Mario has done some great work on figuring out how to extend the original Elm compiler whilst making minimal changes to the source code. He did give a presentation on this at the last Elm camp, but I didn’t fully grasp it at the time so… I am interested in learning how to build it, to explore and read some of the codebase, and understand the “extension” techniques used so that I can begin to learn how to make compiler contributions of my own.

I am starting from the point of being a novice at Haskell (15 years ago read a few chapters of a book and gave up when it started going on about monads), and having minimal knowledge of the Elm compiler code. As such, you can expect to be able to follow along from a similar starting point.

My intention is for this to be a cooperative learning session. If participants come prepared and ready to do some hands on stuff, we can go through the entire process of checking out the code, installing Haskell and any associated tooling necessary, and building it, and then running our locally built compilers on a test program.
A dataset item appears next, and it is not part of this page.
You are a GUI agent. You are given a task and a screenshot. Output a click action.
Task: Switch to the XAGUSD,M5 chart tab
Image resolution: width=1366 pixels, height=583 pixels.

If anyone has some spare time between now and the meetup and cares to do any investigation of the code, or have a go at hacking at something, do please bring your work along. I don’t need to be driving the entire session and we can take our time to get everyones build working or follow interesting tangents and so on.

To get you started, here is how I have begun my efforts to study the code:

mkdir -p lamdera/lamdera
git clone https://github.com/lamdera/compiler.git lamdera/lamdera/

mkdir -p elm/compiler
git clone https://github.com/elm/compiler.git elm/compiler/

kdiff3 lamdera/lamdera elm/compiler

(or use some other diff tool than kdiff3, but I quite like kdiff3 as an interactive tool for exploring a codebase diff).

Then look at the compiler/ and builder/ folders. Already I can see how the minimal injection of new code is being done, and how more extensive new work for Lamdera has been placed into the ext* folders.

I hope to see you there!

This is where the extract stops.